In addition, the organization of the user interface is different for different manufacturers (or even different models), even if they basically fulfill the same function. Therefore, it doesn't help if a user has already used a similar product. On the contrary, this may even lead to more confusion when dealing with a new product.
Natural language interfaces provide a powerful new tool for addressing these problems of complexity and inconsistency . Natural language interfaces allow a user to access any feature in a product without actually having to see any features they are not interested in. A natural language interface can allow them to directly access even obscure controls without ever having to look for them. When natural language interfaces include intelligent agents users can simply ask for the result they want and can skip the complexity of searching through controls trying to figure out what each does and where the controls are that would give them their desired result.
As long as they know what they desire, they can simply ask for it. If the device can not provide the function they could inform the user or ask them to describe the result in the other words (that it might recognise as matching its capabilities). Once it determines what the person is asking for, it can also adapt itself to accept other descriptors for actions, making it easier for this and other users to control the product.
To learn new functions, an individual can also ask the product what it is able to do. Most often however, the user knows what they would like to have happen and are not particularly interested in what capabilities a product may have.
Note: This paper focuses on the use of natural language for control of devices in a user's environment. This could be built in – or be an external controller linked to the product using a remote control interface such as the ANSI/INCITS (V2) URC standard [Vanderheiden & Zimmermann 2005].
2. Overview of Speech-Based Interaction Systems
Most of the early research and development efforts on speech-based interfaces were focusing on how humans can interact with complex computer-based applications such as databases and expert systems [McTear 2002]. This work started in the 1950s with Artificial Intelligence research on conversational interfaces. It was only recently with the advent of ubiquitous computing, that natural spoken language has been used as a means to access and control devices and services in a person's environment.

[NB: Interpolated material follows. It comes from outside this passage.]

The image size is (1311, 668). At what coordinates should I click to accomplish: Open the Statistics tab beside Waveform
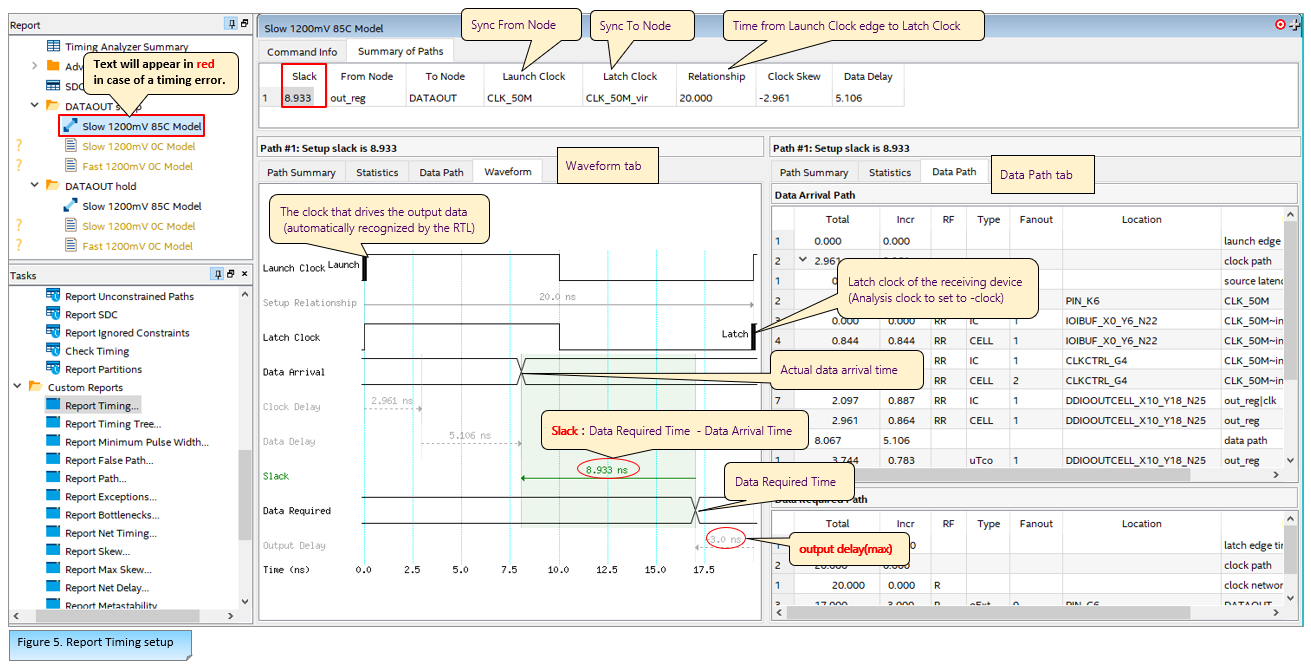(x=377, y=172)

[McTear 2002] makes a technically-oriented differentiation of three kinds of spoken dialog systems for information retrieval: Finite state-based systems take the user through predetermined steps or states in a dialog, with the system being in control of the dialog. Typically the user answers the system's questions with a single word or concept. Frame-based systems ask the user questions with the goal of filling "information slots" in a template in order to provide certain information, for example train timetable information. Frame-based systems allow the user to provide more than one piece of information at a time. The most advanced spoken dialog systems are agent-based systems, allowing for complex communication between user and system, with both being able to take the initiative ("mixed initiative").
While natural language understanding technology can be considered as immature even after decades of research, it is already being employed in commercial services [Dahl 2000]. In this paper, we are focusing on the use of natural language technology for controlling devices and services in a person's environment ("intelligent environment").
Rather than following a taxonomy of speech-based interfaces that is motivated by architectural aspects, in the remainder of this section we will categorize existing systems in terms of how much they constrain a user in their communication with the system. For each category, we will roughly assess a system's applicability for environment control, i.e. how suitable a system is for providing access to and control over devices and services in a user's environment, especially with regard to home appliances.
2.1 Command-and-Control Languages
Command-and-control languages are well-known from operating systems such as Unix or DOS where they are typed into a text console. In general, this interaction pattern can also be used for speech interfaces. Commands may be spoken at any time – the user is in full control of the dialog. The language of syntactically permitted utterances (commands) is designed to allow for precise and terse requests with no ambiguity.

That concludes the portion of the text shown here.